*This article was published as a part of the Data Science Blogathon.*

**INTRODUCTION**

Stock prediction is the act of forecasting the future value of stock under predefined conditions. It is important to successfully predict the future values of stocks as it would be beneficial to the investors to help them make decisions on whether to invest in a stock or not.

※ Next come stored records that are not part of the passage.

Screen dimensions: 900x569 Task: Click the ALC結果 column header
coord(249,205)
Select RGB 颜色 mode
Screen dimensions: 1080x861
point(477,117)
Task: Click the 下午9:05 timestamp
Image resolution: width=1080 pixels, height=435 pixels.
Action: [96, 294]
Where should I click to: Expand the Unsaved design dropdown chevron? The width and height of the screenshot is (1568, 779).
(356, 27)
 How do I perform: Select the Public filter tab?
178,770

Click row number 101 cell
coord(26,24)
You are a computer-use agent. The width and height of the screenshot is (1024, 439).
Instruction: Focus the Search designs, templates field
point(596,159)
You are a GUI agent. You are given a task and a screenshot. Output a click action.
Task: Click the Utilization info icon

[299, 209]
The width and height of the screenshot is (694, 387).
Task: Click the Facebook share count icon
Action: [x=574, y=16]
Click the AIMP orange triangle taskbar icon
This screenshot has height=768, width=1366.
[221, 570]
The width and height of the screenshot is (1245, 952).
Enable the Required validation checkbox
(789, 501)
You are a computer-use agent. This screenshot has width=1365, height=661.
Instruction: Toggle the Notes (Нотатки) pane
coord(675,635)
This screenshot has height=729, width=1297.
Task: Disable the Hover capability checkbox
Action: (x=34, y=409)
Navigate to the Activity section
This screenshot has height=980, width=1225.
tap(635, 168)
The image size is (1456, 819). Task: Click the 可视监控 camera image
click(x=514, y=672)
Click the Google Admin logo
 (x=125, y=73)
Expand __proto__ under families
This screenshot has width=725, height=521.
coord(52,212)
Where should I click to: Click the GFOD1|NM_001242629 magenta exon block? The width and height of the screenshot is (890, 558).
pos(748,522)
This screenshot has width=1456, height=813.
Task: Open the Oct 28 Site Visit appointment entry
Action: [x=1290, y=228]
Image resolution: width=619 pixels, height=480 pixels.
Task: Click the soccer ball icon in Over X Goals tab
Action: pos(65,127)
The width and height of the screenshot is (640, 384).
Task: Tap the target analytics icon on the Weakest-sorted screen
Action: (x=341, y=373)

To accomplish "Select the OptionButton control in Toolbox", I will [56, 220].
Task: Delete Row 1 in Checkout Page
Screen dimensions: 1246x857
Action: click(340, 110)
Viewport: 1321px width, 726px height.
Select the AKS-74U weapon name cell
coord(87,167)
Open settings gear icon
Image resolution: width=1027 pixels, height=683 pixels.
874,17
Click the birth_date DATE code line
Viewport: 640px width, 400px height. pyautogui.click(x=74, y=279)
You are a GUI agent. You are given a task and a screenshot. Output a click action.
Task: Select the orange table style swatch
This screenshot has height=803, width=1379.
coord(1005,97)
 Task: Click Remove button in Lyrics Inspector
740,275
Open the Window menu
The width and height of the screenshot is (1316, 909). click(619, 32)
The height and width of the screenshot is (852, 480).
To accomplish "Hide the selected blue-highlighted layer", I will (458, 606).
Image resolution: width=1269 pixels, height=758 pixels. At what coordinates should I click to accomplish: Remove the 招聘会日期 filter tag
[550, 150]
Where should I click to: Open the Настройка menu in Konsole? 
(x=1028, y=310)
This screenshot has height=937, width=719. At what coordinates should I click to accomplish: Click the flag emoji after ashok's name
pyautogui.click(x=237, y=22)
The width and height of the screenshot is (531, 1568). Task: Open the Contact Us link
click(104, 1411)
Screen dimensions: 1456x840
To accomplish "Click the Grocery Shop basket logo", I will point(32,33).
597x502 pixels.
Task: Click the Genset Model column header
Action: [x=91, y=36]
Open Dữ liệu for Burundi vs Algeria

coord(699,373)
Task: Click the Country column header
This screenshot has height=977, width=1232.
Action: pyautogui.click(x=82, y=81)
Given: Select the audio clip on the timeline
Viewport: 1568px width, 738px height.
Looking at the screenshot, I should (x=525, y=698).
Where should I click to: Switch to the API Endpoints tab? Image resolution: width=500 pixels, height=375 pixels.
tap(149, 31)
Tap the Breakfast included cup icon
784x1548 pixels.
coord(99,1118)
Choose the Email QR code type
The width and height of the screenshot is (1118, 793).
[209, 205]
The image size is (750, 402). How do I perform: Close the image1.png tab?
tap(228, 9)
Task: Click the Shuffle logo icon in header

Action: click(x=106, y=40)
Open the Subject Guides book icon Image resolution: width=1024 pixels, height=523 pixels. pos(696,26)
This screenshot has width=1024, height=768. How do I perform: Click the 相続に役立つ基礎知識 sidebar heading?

To predict the same, we have collected past existing data from secondary sources in samples of five sectors with 4 stocks in each sector divided between large, medium, and small-cap stocks. Data on various financial factors were collected for this. Techniques like regression, factor analysis, and correspondence analysis have been used to create the model.

**SAMPLING DESIGN**

The Indian stock market lists thousands of stocks and so it is essential to apply sampling techniques to represent all types to firms.

The sampling method used is **Quota Sampling**.

In quota sampling, we first segmented our data into mutually exclusive sub-groups, and then judgment was used to select the stocks from each sector based on a specified proportion.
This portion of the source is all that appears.